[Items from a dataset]

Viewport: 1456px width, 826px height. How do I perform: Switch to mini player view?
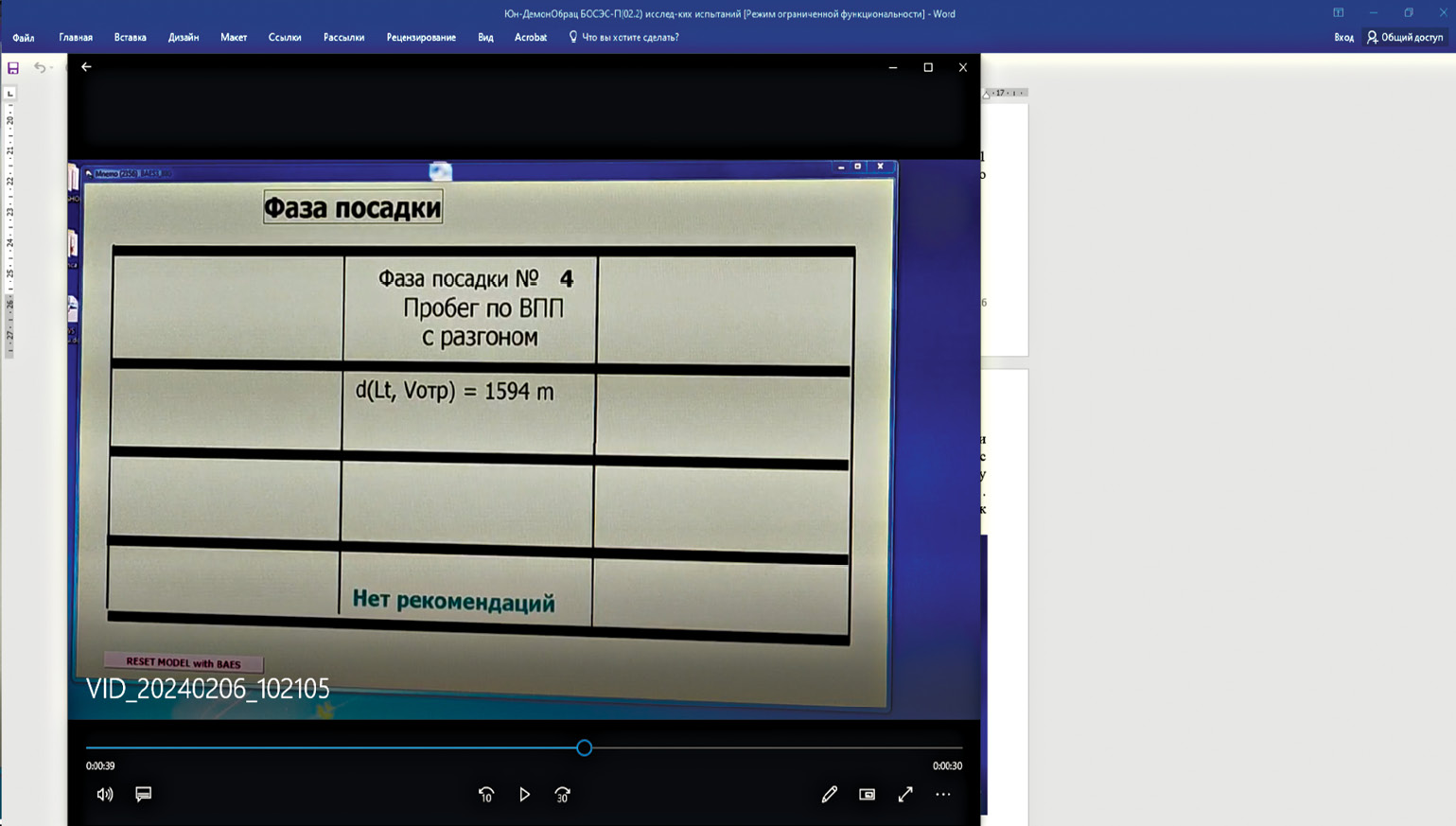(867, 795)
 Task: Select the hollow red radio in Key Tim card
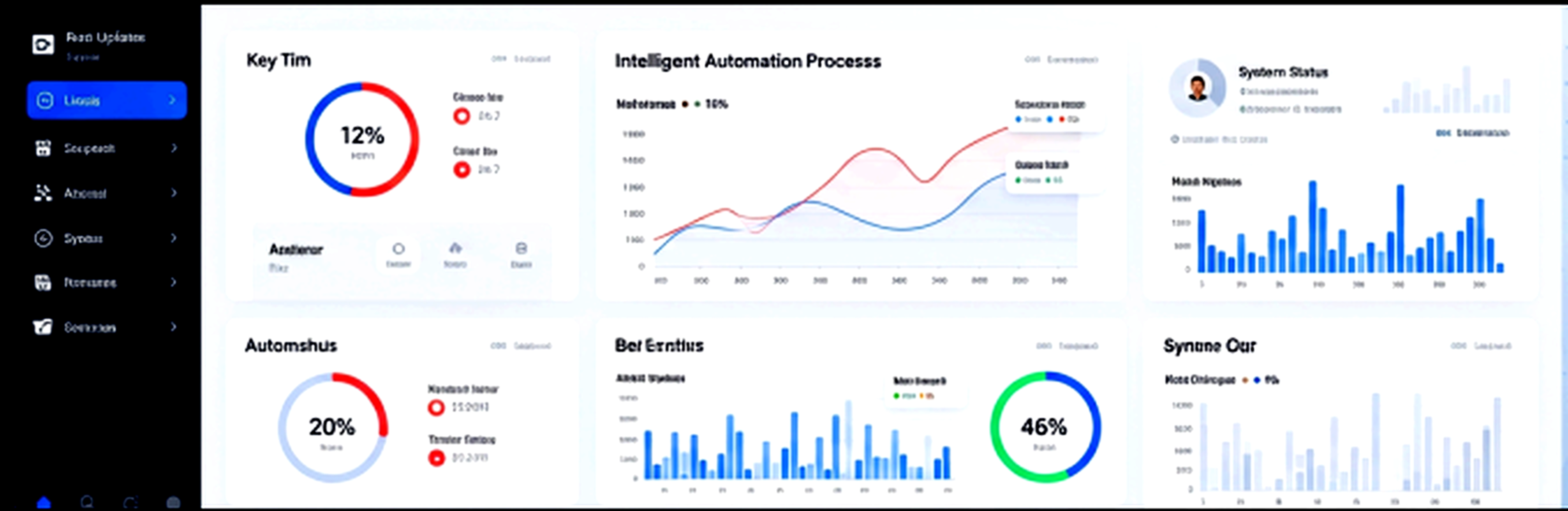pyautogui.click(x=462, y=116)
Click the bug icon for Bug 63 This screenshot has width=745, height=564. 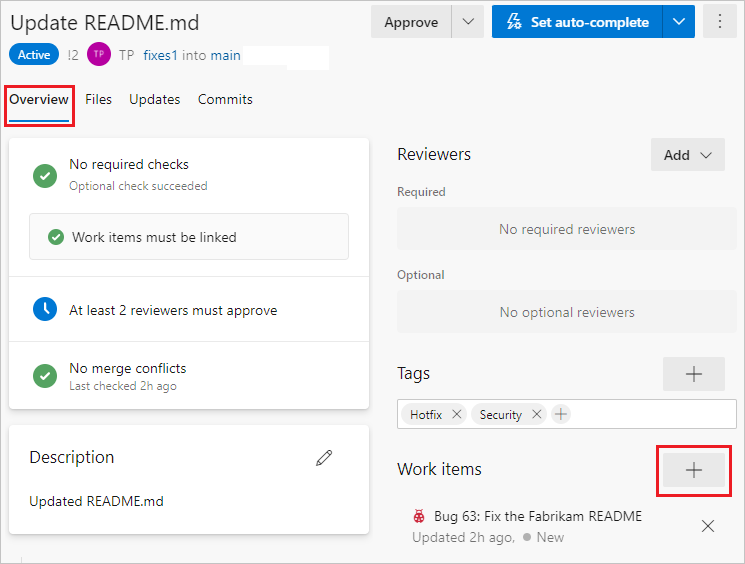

#### Required action:
All that is wanted is an exact copy of the lines from the line bearing "Task: Select the" through the final line of the entries, including both ends but no pictures.

#### Answer:
 Task: Select the hollow red radio in Key Tim card
pyautogui.click(x=462, y=116)
Click the bug icon for Bug 63 This screenshot has width=745, height=564. 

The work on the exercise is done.